Extract to read ::
#104: The Shift From Supply To Demand (And How It Will Impact Your Business In 2018)
Dave: You need to bring the heat.
DC: 6 Rings.
Dave: 6 Rings.
DC: Jordan's thing would be like, every time he won a championship, he wouldn't hold up... He'd hold up, if it was the first championship, two fingers. The second one for the next one. The second time they won, he would have three fingers. Third finger for the next one. He said the fifth time, he held up this.
Dave: He was already onto the next one.
DC: He's like," I'm getting six. I'm getting six."
Dave: That's why when people ask you if you're going to sell Drift, that's why you're like," No, what are you talking about?"
DC: What are we talking about?
Dave: What are you talking about? What are we talking about?
DC: 6 Rings, bro.
Dave: Okay, this is going to be the Seminole podcast of 2018.
DC: This is it. Right here.
Dave: This is it.
DC: We're laying it down.
Dave: You better bring the heat. You better shut that or look away. This is important because this is something that we need to get on paper. This is something that we need-
DC: Including the trades, bro.

Data segment ::
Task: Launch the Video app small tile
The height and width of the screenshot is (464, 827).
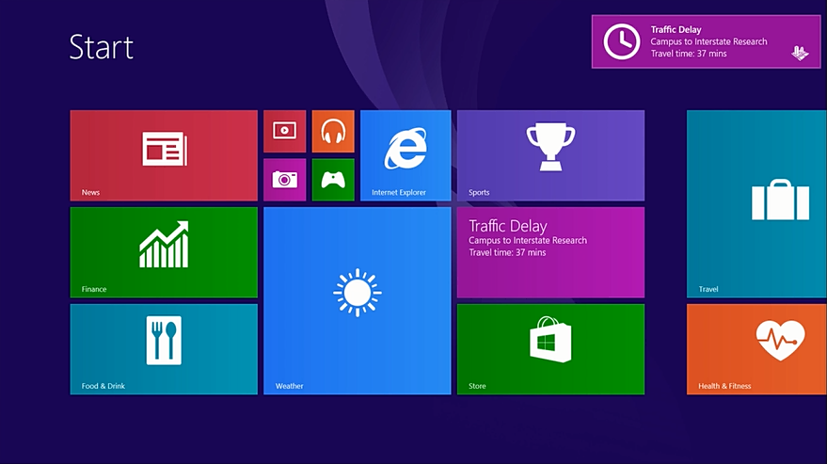Action: (x=284, y=131)
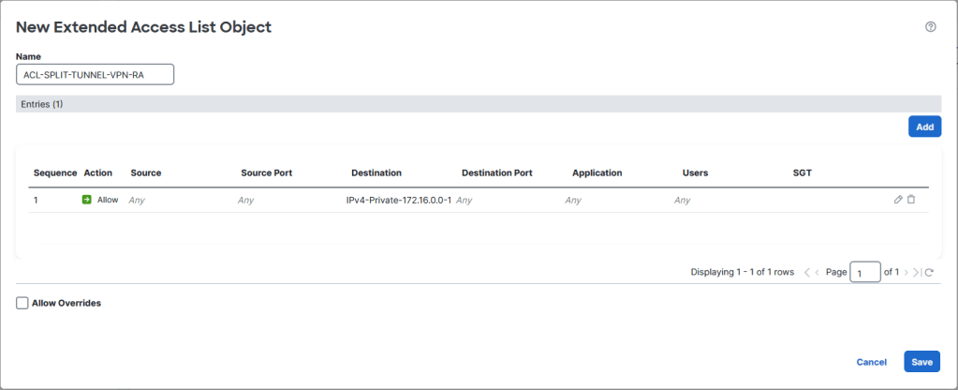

List of tasks ::
**A.** In the podcast transcript, find each line where the phrase "6 Rings" appears. List those lines in order, along with who speaks each one.
**B.** From the podcast transcript, write out the part that opens with the words "Dave: 6 Rings." and closes with "podcast of 2018.".
Rely only on the podcast transcript.

Outputs in order ::
**A.**
DC: 6 Rings.
Dave: 6 Rings.
DC: 6 Rings, bro.

**B.**
Dave: 6 Rings.
DC: Jordan's thing would be like, every time he won a championship, he wouldn't hold up... He'd hold up, if it was the first championship, two fingers. The second one for the next one. The second time they won, he would have three fingers. Third finger for the next one. He said the fifth time, he held up this.
Dave: He was already onto the next one.
DC: He's like," I'm getting six. I'm getting six."
Dave: That's why when people ask you if you're going to sell Drift, that's why you're like," No, what are you talking about?"
DC: What are we talking about?
Dave: What are you talking about? What are we talking about?
DC: 6 Rings, bro.
Dave: Okay, this is going to be the Seminole podcast of 2018.